A fresh crop of kale for fall-through-spring harvest should be sown in June or early July, but later sowings are also possible (at least six weeks before frost). Nick Routledge is experimenting with different varieties and sowing times for the School Garden Project of Lane County. Plants from late sowings won’t make big plants by fall, he says, but they will winter over and bulk up for harvest in March and April, a time when fresh, local greens are hard to come by. 

Nurturing direct-sown seedlings through the hot weeks of July and August (even supposing you have room for them among your summer bounty) can be a challenge, so many gardeners raise or purchase starts, planting them out after the weather cools and some garden space becomes available. The little plants will still need abundant water and protection from slugs. Row covers help exclude cabbage loopers, though kale seems less attractive to loopers than other cabbage crops. 

Different varieties of kale vary in flavor, heat tolerance and many other qualities. Although most seed catalogs don’t make this clear, it is helpful to know that there are two main groups of kale. Scotch or curly kale, such as the varieties Redbor and Winterbor, grow 2 to 3 feet tall, the stems loosely clad with leaves that facilitate leaf by leaf harvest. Although Scotch kales grow sweeter and more tender in cold weather, some people still find them unappealing. More popular (though still in the same group) are laciniata or black kale varieties such as Toscano, with long, dark green puffy-looking leaves.
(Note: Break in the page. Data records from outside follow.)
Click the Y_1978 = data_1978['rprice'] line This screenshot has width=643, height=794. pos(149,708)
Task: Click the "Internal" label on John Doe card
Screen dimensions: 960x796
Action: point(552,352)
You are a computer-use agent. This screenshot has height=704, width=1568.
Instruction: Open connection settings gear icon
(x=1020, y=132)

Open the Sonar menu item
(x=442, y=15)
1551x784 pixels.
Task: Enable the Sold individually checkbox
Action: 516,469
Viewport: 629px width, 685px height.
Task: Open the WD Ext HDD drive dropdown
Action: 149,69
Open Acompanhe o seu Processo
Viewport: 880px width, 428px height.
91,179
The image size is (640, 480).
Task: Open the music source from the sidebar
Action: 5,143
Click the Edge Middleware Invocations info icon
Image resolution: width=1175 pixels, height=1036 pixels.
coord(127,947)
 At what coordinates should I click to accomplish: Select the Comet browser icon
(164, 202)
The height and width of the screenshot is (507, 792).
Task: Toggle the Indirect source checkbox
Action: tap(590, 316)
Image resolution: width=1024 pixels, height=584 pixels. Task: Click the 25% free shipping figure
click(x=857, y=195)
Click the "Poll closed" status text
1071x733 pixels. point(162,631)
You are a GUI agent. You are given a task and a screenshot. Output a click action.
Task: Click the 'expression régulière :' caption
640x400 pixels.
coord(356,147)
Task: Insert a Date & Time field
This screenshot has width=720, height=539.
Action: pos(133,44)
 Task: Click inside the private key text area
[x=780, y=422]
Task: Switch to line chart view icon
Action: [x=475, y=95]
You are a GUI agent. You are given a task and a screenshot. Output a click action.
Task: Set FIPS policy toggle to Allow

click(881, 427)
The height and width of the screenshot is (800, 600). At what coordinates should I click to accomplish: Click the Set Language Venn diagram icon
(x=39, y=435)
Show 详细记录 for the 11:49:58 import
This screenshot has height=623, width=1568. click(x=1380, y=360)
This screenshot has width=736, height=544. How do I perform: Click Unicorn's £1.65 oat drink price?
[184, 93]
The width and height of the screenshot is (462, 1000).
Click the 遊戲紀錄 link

Mature plants look like little palm trees.

The second important kale group, sometimes called napus kales, includes Siberian and Russian varieties. They are more compact, with a short central stem, and tend to be milder tasting and more tender. Young napus kale leaves are preferred for tossing in a salad mix. Winter Red, a popular Russian type from Territorial Seed Company, is purplish gray and frilly, with beautiful red ribs. White Russian is green with deeply cut edges. Both originated here in Oregon, which appears to be a hotbed of napus kale selection.  

Napus kales are readily available as open pollinated, not hybrid, seed. That means you can save seed from your own plants and expect the progeny to be similar in quality to the parents. These kales (Brassica napa, or B. oleracea var. fimbriata) are genetically distinct from Scotch kale (B. oleracea acephala). While Scotch will interbreed with many other members of the cabbage family, napus kales cross only with rutabaga. If you and your neighbors don’t grow rutabagas (or at least don’t let them flower!) selecting and growing kale from your own seed should be a cinch. Territorial Seed sells Wild Garden Kales, a mix of Russian and Siberian types that would make a good starting point.

Kale is generally biennial, flowering in spring of the second year and ripening seed in summer or fall. For useful information on saving kale seed, see Gardening When it Counts by Steve Solomon. For a thorough account of seed saving and plant breeding in all its aspects, see Carol Deppe’s book Breed Your Own Vegetable Varieties:  The Gardener’s and Farmer’s Guide to Plant Breeding and Seed Saving.

Braised Kale

Rinse a bunch of kale (barely enough for two kale lovers, but adequate for four cautious eaters), shake off excess water and cut the leaves crosswise into strips about three quarters of an inch wide. Heat a tablespoon of olive oil in a heavy pot. Add two crushed cloves of garlic and stir them around in the hot oil. Add all the kale at once and cover the pot. When it quiets down, remove the lid, add a little salt and stir until all the kale looks oily. Add a half cup of water, turn the heat to low and cover the pot. Cook 10 minutes or more, until the greens are acceptably tender and delicious.